あの店でも妹が作った菓子を食べる事ができます」
そう言ってギースは優しい瞳で店の奥を見つめた。
「妹思いなのだな……」
「いや……そんな奇麗なものではありません。
これは俺の償いなのです……」
そういったギースの瞳には後悔と悲しみが宿っていた。
「…………」
ラウルの困惑が伝わったのだろう。
ギースはハッとすると……
「すみません。

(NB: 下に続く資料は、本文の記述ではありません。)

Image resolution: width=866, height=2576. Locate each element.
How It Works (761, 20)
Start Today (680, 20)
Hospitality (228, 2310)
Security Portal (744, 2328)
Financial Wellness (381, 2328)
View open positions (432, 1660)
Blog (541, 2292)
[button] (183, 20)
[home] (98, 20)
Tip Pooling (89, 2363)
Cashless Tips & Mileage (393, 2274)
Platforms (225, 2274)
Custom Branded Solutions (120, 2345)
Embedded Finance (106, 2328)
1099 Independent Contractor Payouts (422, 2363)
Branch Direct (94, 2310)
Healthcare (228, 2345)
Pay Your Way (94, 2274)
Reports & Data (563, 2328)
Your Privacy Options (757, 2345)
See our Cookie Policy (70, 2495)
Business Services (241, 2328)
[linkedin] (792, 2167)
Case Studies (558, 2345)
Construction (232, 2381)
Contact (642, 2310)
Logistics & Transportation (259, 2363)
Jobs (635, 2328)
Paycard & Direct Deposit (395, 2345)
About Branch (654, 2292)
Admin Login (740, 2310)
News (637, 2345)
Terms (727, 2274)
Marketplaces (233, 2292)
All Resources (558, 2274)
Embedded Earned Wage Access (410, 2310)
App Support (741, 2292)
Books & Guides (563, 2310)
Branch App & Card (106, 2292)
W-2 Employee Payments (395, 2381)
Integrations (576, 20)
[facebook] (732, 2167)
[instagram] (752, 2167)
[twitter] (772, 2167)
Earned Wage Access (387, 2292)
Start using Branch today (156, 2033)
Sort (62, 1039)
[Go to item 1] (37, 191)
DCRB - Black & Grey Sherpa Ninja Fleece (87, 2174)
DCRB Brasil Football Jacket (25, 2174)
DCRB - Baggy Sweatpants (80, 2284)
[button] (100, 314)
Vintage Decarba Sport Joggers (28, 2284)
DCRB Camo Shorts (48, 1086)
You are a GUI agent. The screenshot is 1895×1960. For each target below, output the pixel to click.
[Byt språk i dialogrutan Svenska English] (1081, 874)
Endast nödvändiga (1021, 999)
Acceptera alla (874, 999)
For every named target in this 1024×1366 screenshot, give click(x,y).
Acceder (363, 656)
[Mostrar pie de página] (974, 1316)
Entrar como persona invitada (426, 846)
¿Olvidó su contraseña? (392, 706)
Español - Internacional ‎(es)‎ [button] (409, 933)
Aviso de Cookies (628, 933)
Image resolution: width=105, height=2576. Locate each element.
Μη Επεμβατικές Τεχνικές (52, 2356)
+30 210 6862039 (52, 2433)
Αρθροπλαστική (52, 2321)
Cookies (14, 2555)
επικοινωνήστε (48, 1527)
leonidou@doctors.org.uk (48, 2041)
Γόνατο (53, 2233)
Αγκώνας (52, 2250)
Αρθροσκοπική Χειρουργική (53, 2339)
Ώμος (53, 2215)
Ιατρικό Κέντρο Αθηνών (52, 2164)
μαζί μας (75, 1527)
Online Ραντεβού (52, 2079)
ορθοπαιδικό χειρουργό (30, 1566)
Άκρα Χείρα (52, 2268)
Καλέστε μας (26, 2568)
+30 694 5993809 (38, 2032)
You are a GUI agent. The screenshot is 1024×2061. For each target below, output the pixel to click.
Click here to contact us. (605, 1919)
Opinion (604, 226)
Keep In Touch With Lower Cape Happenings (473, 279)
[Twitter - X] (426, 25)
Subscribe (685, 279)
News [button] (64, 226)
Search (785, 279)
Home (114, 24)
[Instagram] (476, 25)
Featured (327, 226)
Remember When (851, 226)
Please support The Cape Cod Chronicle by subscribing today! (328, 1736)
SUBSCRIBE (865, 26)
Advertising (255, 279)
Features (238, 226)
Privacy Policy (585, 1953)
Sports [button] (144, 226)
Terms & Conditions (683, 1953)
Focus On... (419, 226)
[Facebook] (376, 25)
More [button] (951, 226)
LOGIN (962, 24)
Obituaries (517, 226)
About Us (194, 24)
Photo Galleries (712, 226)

お耳汚しをいたしました。
戯言です……忘れてください。
ところであのような所で何をしていらしたのですか?」
わざと話題を逸らすようにギースがラウルに問うた。
「…………ちょっとな」
ラウルは月の事を切りだしていいか迷っていた。
どこまでこの男を信用していいのかわからなかったからだ。
フェネック獣人なのにこの地位まで上り詰めた男だ。
いい意味でも悪い意味でも危険な男なのは変わりないだろう。
「…………」
ギースはすっと目を細めた。
「何かお困りではないのですか?
これでも私はこの界隈では顔が広い方です。
私でお力になれる事がありますでしょうか」
そう言って微かに口角をあげた。
「何故だ、お前のような男が無償でそのような事を
するとは思えないが?
タダほど高いものはないからな……」
ラウルは疑いの眼差しをギースに向けていた。
「妹を助けて頂いたお礼という事ではいけませんか」
ギースはなんとも胡散臭い……営業スマイルを浮かべていた。
「…………」
その笑顔の裏にある思惑が計り知れない……。
「そんな事でいいのか?
大したことはしていないと思うが……」
「そんな事……あなたにとってはそうかもしれません。
でもこの国はでは……ね……。
あなたのような考え方の貴族は稀です。
私にとっては妹が全てです」
〈確かにこの国の身分制度は異常だ……
一か八かこの男にかけてみるか〉
「ならば教えてほしい。
“闇のバザール”月への参加方法がしりたい。
私も私の全てを取り戻したいのだ」
そう言ったラウルをギースは黙って見つめていた。